- [Selected text]:
::::

By Barbara J. Huelat, AAHID, ASID, IIDA
A Position Paper for The Center for Health Design's Environmental Standards Council, 2007
1.0 INTRODUCTION
Each visitor—whether he or she is a patient, family member, or healthcare provider—enters the medical facility with a personal reality; each has his or her own level of “knowing,” and different levels invoke different needs. Some visitors—a first-time visitor who has never been in a hospital or has never had a healthcare problem—may not realize how different and confusing a healthcare facility is compared to a shopping mall or airport (see Box One). For these people, the hospital may be more foreign than a distant country. The visitor lacks experience, and this can lead to great confusion.
Some visitors, aware of their ignorance, don’t want to know how to navigate. They want an escort to their destination. Other visitors, who lack appropriate knowledge, know they don’t know yet are too embarrassed to ask questions so they will try to navigate on their own. Still others enter the healthcare system knowing that they are ignorant but are unwilling to stay that way. They will be proactive and seek out information. They may read up on their illness, get a map, and plan intently for the visit. They actively seek to become a knowledgeable consumer of healthcare services. They want options and answers. These people want to deal with the hospital experience and the illness on a cognitive level.
However, while these various types of visitors each may take a different approach, they are all striving for the same goal: to navigate the complex, high-tech medical environment of a healthcare facility at a time when illness, stress, and fatigue have depleted their emotional, physical, and cognitive resources.
Often, the first challenge for visitors in achieving this goal—the successful navigation of the often-overwhelming medical environment—is simply being able to find their way around the facility. Unfortunately, most hospitals and medical centers are complex mazes of long and confusing corridor systems with bends, turns, and foreign-sounding signs. Nothing looks familiar, and visitors, often stressed with demands of an illness, can find coping with confusing corridors frustrating to say the least.
More than just a convenience, the basic ability for people to get from point A to point B—a process called wayfinding—with minimal anxiety and aggravation provides patients, visitors, and, ultimately, the healthcare facility with some significant benefits.

::::

(Stored data entries)
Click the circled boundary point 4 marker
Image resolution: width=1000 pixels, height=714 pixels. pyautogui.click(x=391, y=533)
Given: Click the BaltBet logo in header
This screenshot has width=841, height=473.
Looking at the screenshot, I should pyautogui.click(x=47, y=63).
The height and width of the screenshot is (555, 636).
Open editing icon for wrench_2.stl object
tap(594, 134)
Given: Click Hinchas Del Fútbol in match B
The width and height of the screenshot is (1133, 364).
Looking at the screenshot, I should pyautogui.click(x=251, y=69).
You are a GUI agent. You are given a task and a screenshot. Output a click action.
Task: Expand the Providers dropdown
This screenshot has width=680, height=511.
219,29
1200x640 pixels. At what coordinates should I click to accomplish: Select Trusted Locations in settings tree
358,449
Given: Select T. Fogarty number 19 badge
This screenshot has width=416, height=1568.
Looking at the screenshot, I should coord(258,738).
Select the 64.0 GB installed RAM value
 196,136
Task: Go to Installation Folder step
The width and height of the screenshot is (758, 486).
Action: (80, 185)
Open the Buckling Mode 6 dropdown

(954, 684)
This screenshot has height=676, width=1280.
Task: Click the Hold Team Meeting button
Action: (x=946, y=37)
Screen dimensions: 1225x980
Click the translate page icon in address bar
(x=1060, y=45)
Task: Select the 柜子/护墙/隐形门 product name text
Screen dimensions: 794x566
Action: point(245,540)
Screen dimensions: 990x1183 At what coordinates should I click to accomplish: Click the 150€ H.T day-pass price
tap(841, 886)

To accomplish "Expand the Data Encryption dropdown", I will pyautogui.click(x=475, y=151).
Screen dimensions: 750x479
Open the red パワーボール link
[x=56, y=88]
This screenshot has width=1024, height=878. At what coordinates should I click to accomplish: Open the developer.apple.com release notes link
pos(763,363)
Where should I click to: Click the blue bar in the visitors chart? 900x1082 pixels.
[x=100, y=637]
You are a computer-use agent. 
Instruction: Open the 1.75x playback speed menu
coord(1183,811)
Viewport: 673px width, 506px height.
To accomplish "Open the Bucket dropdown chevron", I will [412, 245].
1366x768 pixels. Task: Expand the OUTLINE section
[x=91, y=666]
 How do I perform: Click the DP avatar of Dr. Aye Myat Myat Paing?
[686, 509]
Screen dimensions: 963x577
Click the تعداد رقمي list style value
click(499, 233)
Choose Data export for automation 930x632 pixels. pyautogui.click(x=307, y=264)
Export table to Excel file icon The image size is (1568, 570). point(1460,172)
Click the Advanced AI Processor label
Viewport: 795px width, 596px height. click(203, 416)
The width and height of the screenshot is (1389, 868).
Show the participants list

::::

- [How to complete this task]: From the position paper on hospital wayfinding, quote the passage that starts at "However, while these" and ends after "and cognitive resources.".

- [Task answer]:
However, while these various types of visitors each may take a different approach, they are all striving for the same goal: to navigate the complex, high-tech medical environment of a healthcare facility at a time when illness, stress, and fatigue have depleted their emotional, physical, and cognitive resources.